_Instruction_
Write out the passage of the forum thread on solving 7^(t+1)=8^t from "No, my professor" up to and including "what that is.", with no changes.

Question

Solve for t

7^(t+1)=8^t

Answer 1

take the log of both sides and remember that\[\log(a^b)=b\log a\]

Answer 2

I actually don't know what that means...

Answer 3

it doesn't matter what base the log is

Answer 4

you have to intro duce lgas both sides

Answer 5

@megachomehead6 do you not know what a logarithm is?

Answer 6

No, my professor threw this section on us without teaching it to us

Answer 7

you are in college and you never heard of logarithm,what about ln

Answer 8

Sorry, yes I've heard of logs but not in this form

Answer 9

If you don't know what a logarithm is you are gonna have a really tough time here. I think you need to go back and review what that is.

Answer 10

\[a=b^x\]
\[x=\log_ba\]

Answer 11

we are going to introduce the logs both sides by writing them before the powers,is that okay

Answer 12

ok

Answer 13

\[\log7^{t+1}=\log8^t\]

Answer 14

look at @TuringTest rule,1st comment

Answer 15

alright

Answer 16

\[(t+1)\log7=t \log8\]

Answer 17

\[\frac{ t+1 }{ t }=\frac{ \log 8 }{ \log7}\]

Answer 18

so did you get .388?

Answer 19

OR\[7^t7=8^t\]
\[(\frac{ 8 }{ 7 })^t=7\]
\[t=\log_{\frac{ 8 }{ 7 }}7\]

Answer 20

Sorry, I'm too lazy to show you my work, but.. the final answer is:

\[t= \frac{ \log(7) }{ 3\log(2) - \log(7) }\]

Answer 21

okay thanks for the help guys

Answer 22

Just take my answer if you want the right answer..

_Entries_

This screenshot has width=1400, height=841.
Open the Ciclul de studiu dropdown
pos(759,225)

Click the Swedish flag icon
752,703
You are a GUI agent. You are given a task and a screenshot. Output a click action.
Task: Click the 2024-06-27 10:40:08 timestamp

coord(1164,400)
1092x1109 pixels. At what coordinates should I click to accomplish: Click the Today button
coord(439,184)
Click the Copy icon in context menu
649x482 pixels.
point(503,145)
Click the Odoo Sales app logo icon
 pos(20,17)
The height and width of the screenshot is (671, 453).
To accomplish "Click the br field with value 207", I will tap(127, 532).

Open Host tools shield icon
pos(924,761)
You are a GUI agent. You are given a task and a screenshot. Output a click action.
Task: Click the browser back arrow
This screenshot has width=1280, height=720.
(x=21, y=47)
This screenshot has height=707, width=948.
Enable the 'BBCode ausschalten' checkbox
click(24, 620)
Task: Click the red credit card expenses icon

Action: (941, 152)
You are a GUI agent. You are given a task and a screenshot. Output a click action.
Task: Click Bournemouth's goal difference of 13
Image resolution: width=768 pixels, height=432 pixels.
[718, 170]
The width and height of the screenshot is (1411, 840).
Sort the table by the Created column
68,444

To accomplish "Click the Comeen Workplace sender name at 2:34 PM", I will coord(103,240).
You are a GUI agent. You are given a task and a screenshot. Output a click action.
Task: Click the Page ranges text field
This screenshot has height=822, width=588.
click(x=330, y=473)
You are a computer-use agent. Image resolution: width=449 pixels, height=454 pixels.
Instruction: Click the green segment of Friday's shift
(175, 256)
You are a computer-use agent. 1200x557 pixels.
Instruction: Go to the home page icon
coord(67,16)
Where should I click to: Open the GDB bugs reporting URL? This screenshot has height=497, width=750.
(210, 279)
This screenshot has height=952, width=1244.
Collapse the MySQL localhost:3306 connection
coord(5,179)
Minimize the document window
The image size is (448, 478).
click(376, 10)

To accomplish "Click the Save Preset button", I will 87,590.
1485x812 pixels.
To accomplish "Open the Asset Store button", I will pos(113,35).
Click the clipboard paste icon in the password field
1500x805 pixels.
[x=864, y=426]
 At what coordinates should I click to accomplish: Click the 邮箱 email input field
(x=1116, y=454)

_Exercise output_
No, my professor threw this section on us without teaching it to us

Answer 7

you are in college and you never heard of logarithm,what about ln

Answer 8

Sorry, yes I've heard of logs but not in this form

Answer 9

If you don't know what a logarithm is you are gonna have a really tough time here. I think you need to go back and review what that is.